Phonetic token filter
The phonetic
token filter transforms tokens into their phonetic representations, enabling more flexible matching of words that sound similar but are spelled differently. This is particularly useful for searching names, brands, or other entities that users might spell differently but pronounce similarly.
The phonetic
token filter is not included in OpenSearch distributions by default.
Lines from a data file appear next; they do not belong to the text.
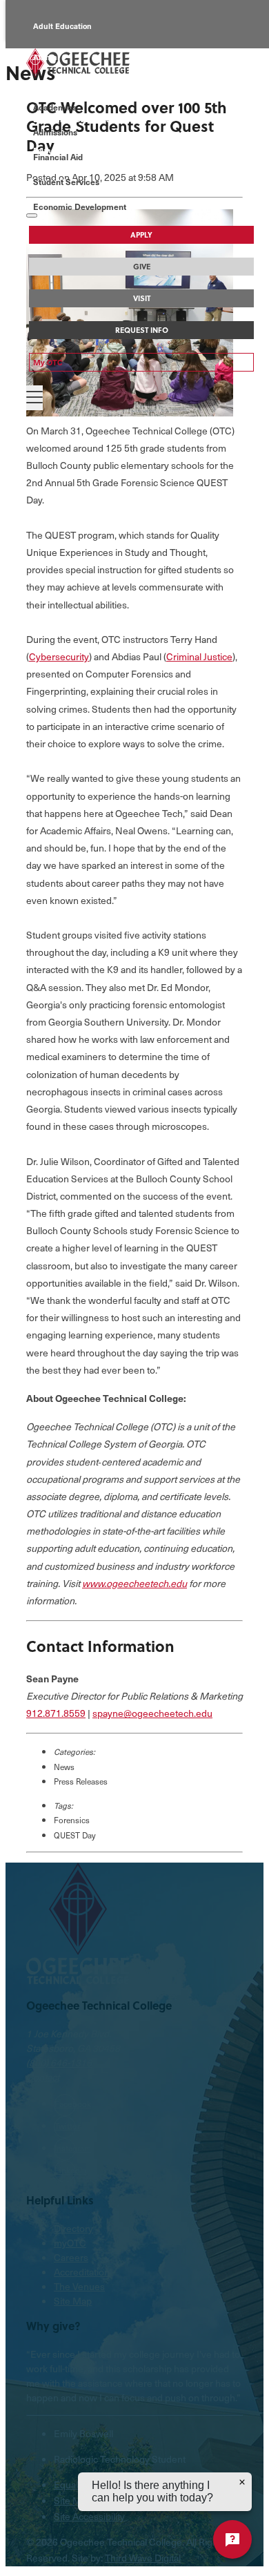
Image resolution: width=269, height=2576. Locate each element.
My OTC (48, 362)
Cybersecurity (59, 656)
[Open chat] (232, 2539)
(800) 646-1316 (59, 2062)
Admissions (55, 131)
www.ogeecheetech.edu (134, 1583)
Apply (141, 234)
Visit (141, 298)
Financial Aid (58, 156)
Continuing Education (72, 88)
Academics (55, 107)
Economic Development (79, 206)
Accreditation (82, 2272)
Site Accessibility (89, 2516)
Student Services (66, 181)
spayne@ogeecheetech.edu (152, 1713)
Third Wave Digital (143, 2557)
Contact (42, 2077)
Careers (71, 2257)
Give (141, 266)
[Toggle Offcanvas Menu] (34, 397)
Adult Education (62, 26)
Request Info (141, 330)
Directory (73, 2228)
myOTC (70, 2243)
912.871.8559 (56, 1713)
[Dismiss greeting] (242, 2482)
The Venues (79, 2286)
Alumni (46, 57)
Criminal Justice (199, 656)
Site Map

To use this token filter, you must first install the analysis-phonetic
plugin as follows and then restart OpenSearch:
./bin/opensearch-plugin install analysis-phonetic
For more information about installing plugins, see Installing plugins.
Parameters
The phonetic
token filter can be configured with the following parameters.
Parameter | Required/Optional | Data type | Description |
---|---|---|---|
encoder | Optional | String | Specifies the phonetic algorithm to use. Valid values are: - metaphone (default)- double_metaphone - soundex - refined_soundex - caverphone1 - caverphone2 - cologne - nysiis - koelnerphonetik - haasephonetik - beider_morse - daitch_mokotoff |
replace | Optional | Boolean | Whether to replace the original token. If false , the original token is included in the output along with the phonetic encoding. Default is true . |
Example
The following example request creates a new index named names_index
and configures an analyzer with a phonetic
filter:
PUT /names_index
{
"settings": {
"analysis": {
"filter": {
"my_phonetic_filter": {
"type": "phonetic",
"encoder": "double_metaphone",
"replace": true
}
},
"analyzer": {
"phonetic_analyzer": {
"tokenizer": "standard",
"filter": [
"my_phonetic_filter"
]
}
}
}
}
}
Generated tokens
Use the following request to examine the tokens generated for the names Stephen
and Steven
using the analyzer:
POST /names_index/_analyze
{
"text": "Stephen",
"analyzer": "phonetic_analyzer"
}
POST /names_index/_analyze
{
"text": "Steven",
"analyzer": "phonetic_analyzer"
}
In both cases, the response contains the same generated token:
{
"tokens": [
{
"token": "STFN",
"start_offset": 0,
"end_offset": 6,
"type": "<ALPHANUM>",
"position": 0
}
]
}